§ **Activity**: In how many lines of the records does the string "toolbar" appear? State only the number.

━━━━━━━━━━

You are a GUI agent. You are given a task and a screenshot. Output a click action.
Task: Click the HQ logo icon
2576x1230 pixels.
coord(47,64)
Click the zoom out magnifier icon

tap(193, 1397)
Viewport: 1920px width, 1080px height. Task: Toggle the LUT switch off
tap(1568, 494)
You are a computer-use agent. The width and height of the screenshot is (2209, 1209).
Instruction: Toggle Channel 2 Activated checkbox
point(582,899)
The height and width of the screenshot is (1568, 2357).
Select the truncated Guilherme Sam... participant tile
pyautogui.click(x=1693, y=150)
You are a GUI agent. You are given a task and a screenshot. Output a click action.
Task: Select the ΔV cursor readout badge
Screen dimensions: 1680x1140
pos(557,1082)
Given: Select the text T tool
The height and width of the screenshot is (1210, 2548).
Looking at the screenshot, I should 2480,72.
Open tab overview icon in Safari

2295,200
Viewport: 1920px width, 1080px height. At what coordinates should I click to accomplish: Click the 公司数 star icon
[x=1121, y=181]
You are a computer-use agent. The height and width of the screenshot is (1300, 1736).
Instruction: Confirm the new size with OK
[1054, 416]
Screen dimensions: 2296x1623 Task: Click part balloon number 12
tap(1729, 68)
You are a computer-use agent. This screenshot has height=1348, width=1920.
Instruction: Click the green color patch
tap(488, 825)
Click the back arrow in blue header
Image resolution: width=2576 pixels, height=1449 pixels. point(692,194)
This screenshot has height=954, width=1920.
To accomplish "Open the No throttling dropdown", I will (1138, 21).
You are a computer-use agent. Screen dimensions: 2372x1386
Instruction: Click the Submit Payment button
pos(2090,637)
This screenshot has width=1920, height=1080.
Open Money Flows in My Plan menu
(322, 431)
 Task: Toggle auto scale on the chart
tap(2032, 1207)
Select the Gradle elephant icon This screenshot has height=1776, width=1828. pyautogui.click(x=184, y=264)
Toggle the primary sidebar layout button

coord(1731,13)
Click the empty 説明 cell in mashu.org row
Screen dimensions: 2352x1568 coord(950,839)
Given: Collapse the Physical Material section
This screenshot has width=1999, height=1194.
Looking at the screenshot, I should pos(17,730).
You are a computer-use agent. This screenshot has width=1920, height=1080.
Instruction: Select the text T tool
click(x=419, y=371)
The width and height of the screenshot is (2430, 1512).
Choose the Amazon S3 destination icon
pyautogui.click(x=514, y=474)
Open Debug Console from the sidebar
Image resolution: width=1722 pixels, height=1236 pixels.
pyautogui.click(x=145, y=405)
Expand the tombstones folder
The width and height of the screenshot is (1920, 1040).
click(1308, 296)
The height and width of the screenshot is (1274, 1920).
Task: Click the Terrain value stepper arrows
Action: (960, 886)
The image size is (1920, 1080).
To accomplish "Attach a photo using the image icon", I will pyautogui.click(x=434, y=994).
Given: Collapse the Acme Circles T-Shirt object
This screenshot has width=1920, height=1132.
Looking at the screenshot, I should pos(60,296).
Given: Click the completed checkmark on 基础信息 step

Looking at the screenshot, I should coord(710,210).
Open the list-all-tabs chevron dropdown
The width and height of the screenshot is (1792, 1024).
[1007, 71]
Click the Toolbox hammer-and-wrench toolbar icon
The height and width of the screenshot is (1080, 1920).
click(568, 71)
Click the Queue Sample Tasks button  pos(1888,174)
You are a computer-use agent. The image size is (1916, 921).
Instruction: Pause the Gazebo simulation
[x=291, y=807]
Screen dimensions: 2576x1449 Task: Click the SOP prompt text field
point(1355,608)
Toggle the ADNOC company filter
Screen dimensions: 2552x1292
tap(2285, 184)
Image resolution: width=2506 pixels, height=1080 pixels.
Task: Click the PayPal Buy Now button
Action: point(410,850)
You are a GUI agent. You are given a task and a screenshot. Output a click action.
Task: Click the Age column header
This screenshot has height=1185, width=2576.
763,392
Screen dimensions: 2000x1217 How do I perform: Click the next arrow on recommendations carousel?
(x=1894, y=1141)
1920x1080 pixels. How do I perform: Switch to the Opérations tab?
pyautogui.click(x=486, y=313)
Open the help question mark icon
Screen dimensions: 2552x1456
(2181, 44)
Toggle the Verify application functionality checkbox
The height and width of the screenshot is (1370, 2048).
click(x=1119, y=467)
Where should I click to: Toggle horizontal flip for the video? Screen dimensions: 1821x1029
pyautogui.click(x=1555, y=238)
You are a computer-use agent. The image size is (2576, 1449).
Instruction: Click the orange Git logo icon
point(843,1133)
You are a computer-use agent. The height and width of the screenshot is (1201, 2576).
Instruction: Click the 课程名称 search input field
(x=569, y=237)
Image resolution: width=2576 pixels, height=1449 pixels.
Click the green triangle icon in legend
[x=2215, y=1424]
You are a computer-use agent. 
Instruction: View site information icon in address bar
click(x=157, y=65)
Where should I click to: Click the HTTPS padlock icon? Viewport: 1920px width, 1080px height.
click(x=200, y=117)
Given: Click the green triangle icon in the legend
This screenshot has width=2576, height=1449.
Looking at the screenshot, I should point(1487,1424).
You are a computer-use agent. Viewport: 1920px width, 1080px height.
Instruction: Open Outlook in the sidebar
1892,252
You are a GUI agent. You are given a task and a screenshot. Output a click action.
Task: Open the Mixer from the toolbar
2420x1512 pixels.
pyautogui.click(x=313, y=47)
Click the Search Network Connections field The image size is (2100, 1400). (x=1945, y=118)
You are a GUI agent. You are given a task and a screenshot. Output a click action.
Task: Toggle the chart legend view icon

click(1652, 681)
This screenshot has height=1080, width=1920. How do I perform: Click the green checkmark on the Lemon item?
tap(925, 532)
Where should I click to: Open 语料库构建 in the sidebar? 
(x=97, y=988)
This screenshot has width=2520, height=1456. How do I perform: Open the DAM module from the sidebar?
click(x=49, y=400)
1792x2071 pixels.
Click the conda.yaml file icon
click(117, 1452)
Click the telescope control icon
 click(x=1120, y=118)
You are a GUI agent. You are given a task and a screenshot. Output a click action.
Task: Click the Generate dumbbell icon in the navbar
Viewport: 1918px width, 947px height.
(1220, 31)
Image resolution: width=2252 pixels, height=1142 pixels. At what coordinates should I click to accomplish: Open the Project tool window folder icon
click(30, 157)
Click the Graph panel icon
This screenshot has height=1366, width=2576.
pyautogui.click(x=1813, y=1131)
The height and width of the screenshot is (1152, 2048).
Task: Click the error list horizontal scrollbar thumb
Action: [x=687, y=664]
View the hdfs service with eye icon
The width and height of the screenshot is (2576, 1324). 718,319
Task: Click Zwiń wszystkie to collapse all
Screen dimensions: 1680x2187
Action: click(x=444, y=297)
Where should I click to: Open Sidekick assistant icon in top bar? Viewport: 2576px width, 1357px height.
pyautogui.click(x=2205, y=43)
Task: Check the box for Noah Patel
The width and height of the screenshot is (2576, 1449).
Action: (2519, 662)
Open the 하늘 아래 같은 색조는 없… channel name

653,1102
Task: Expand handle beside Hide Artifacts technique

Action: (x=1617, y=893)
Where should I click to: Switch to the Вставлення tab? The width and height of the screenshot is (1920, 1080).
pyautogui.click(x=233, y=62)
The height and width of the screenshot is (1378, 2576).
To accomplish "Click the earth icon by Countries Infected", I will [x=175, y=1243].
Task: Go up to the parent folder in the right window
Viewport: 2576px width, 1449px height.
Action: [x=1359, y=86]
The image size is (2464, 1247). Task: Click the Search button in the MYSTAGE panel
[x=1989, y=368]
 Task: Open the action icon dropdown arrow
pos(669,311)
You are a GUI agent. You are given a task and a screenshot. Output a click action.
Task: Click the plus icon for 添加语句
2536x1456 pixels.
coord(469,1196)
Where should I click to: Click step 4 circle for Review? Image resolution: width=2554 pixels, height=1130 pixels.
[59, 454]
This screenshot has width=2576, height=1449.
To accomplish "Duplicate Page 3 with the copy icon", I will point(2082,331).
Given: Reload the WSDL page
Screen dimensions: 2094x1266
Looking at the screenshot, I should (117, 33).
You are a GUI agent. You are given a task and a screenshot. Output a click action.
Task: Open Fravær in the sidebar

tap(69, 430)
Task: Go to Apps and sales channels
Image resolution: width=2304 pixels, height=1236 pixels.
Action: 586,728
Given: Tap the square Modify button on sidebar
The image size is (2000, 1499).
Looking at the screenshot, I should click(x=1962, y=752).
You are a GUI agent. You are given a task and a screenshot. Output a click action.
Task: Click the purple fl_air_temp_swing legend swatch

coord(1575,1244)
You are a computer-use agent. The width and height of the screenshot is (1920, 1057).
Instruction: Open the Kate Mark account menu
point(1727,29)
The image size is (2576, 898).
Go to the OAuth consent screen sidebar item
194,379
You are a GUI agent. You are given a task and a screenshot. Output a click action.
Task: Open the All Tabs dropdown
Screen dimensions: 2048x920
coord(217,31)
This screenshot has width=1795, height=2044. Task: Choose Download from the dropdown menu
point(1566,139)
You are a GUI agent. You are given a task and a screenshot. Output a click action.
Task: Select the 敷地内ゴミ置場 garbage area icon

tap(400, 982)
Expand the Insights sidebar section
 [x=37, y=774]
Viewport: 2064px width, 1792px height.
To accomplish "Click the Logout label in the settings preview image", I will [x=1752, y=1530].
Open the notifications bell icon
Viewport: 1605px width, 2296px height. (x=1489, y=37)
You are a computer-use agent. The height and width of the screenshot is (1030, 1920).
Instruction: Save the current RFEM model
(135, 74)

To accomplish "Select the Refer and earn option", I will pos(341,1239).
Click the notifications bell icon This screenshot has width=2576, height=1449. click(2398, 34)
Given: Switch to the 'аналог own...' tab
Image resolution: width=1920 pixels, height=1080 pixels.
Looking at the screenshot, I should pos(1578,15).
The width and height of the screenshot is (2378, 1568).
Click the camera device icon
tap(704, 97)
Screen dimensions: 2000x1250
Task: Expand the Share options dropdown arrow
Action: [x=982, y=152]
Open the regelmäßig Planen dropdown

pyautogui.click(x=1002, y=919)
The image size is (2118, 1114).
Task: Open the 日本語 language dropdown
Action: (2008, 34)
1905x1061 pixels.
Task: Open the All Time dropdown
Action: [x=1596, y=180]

━━━━━━━━━━

§ **Expected answer**: 2